Virtual Care Using Online Adaptive Interviews Outperforms Live Video- and Phone-Based Telemedicine in Adherence to Clinical Guidelines

Health system data contrasts with a JAMA Internal Medicine study finding high variation in quality among video- and phone-based telemedicine services

Data from more than 1,700 “virtual care” patient encounters at two large U.S. health systems demonstrates that the use of an evidence-based, best practices-driven virtual health platform can overcome major issues with the consistent  delivery of guideline-adherent care that were identified in a recent, widely referenced study published in JAMA Internal Medicine.

The data from customers using Zipnosis virtual care platform reveals that patients who took part in online, adaptive interviews to seek treatment for a common acute illness and who were treated by the health systems’ clinicians received guideline-adherent care over 95 percent of the time. Adherence to national best practice guidelines has been linked to higher quality care with fewer medical errors.

The data contrasts with the conclusions of researchers at the University of California at San Francisco (UCSF), who published an article in the May edition of JAMA Internal Medicine reporting significant variation in quality among traditional telemedicine companies that, unlike Zipnosis, rely primarily on live video- and phone-based encounters. (Zipnosis was not one of the companies studied).

The authors of the JAMA Internal Medicine article, “Variation in Quality of Urgent Health Care Provided During Virtual Visits,” found that adherence to national best practice guidelines for care among the eight virtual care companies they studied ranged from 34.4 percent to 66.1 percent. The variation in guideline-adherent care was even greater for treatment of viral pharyngitis and acute rhinosinusitis (sinusitis), with clinicians adhering to guidelines anywhere from 12.8 percent to 82.1 percent of the time.

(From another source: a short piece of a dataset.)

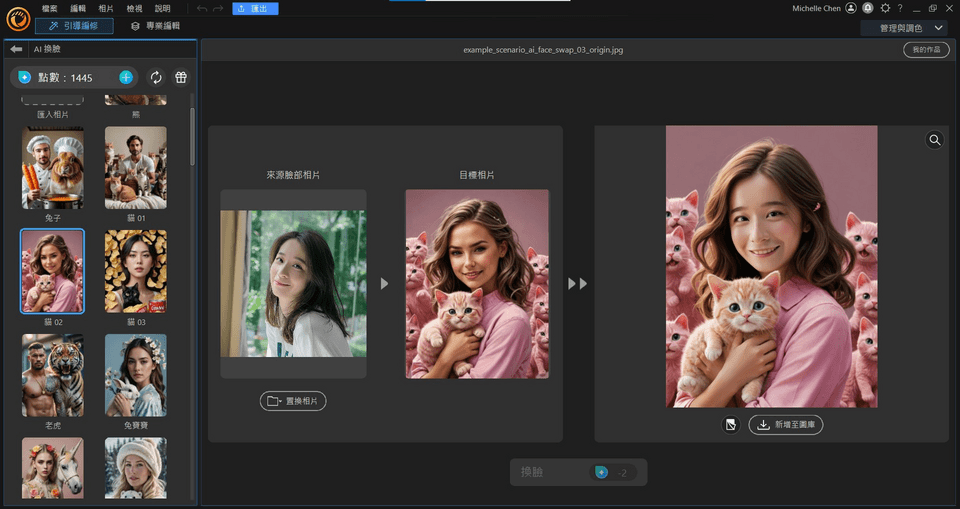
Task: Click the magnifier icon on the result preview
Action: pos(934,140)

By contrast, the Zipnosis review of 1,760 patient encounters for treatment of acute sinusitis using the Zipnosis virtual care platform found that clinicians provided guideline-adherent care in 95.4 percent of cases. These data have been reported to a state medical board and at major informatics and virtual health conferences.

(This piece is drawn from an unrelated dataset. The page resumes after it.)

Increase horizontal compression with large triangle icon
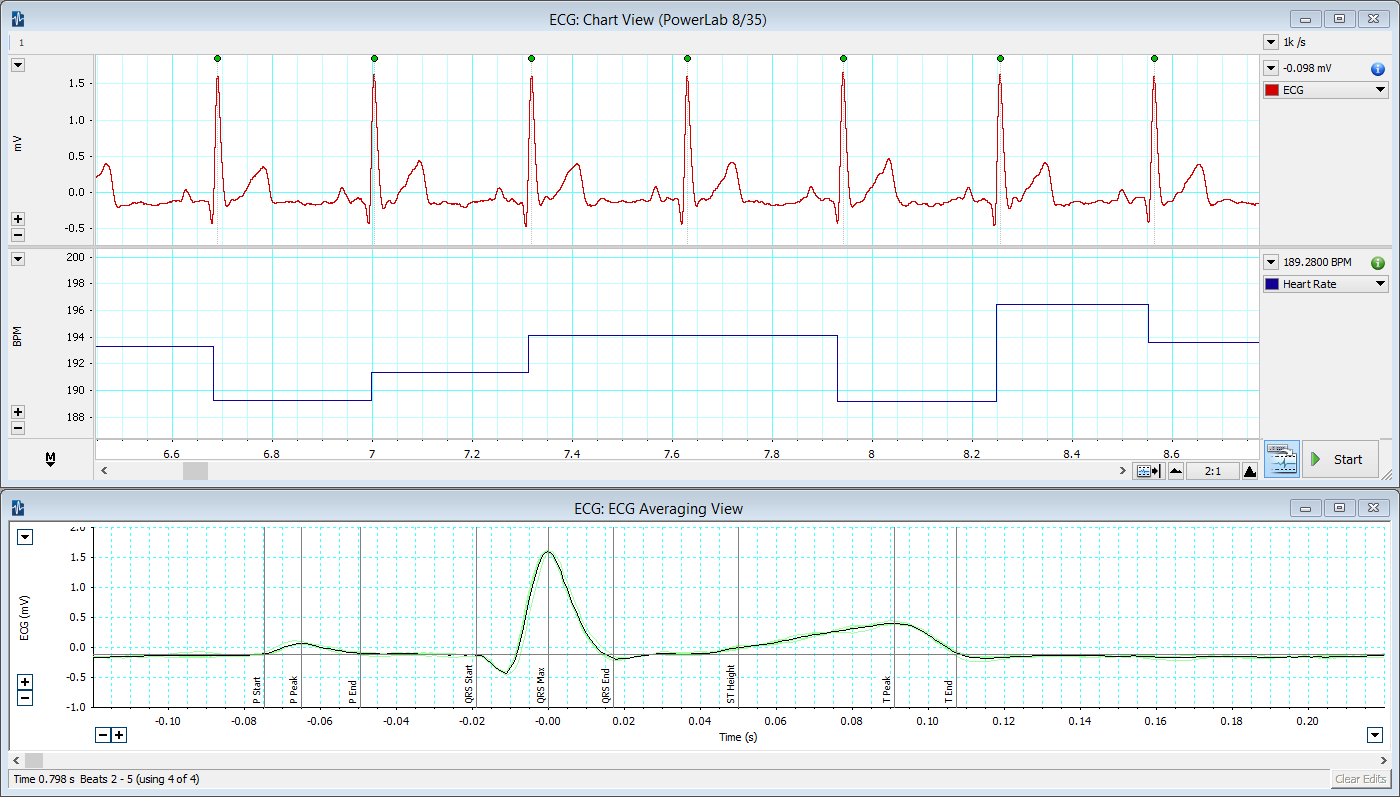 [x=1249, y=470]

“Our findings strongly support our contention that online, adaptive patient interviews and systematic, curated diagnostic pathways assist clinicians in adhering to national best practice guidelines in nearly all cases,” said Rebecca Hafner-Fogarty, MD, Chief Medical Officer of Zipnosis and co-author of the Zipnosis study. “The vast majority of virtual care companies included in the study leverage live video and phone encounters to diagnose and treat patients rather than asynchronous online, adaptive interviews such as those provided by Zipnosis. The findings from the JAMA Internal Medicine study raise doubts about the ability of live telemedicine to consistently deliver high-quality patient care.”

Asynchronous vs. Synchronous Virtual Care

Zipnosis’ virtual care platform guides patients through online structured, adaptive interviews developed from national best practice guidelines, and then guides clinicians through a systematic assessment based on curated pathways. While the companies included in the JAMA Internal Medicine study rely on synchronous (live) video-based or telephonic systems, the alternative Zipnosis model’s asynchronous (store-and-forward) approach adds the patient’s responses to the clinical notes prior to assessment via integration with the EHR, eliminating the possibility that a busy clinician could miss a key question.

This systematic approach also guides providers through curated pathways based on patients’ medical histories. Treatment options are limited to the most appropriate choices supported by evidence-based protocols, thereby reducing variability. Moreover, the Zipnosis platform enables clinicians to engage in live video or phone interactions with patients on a case-by-case basis.

Presentation of Findings at American Telemedicine Association (ATA) Conference

Zipnosis Chief Clinical Officer Kevin Smith, DNP, FNP, FAANP, will present findings from a study of virtual care guideline adherence at the ATA 2016 Annual Conference & Trade Show in Minneapolis.  The session, “Online Care Measurements & Guidance,” takes place on Sunday, May 15 at 12:00pm CDT at the Minneapolis Convention Center.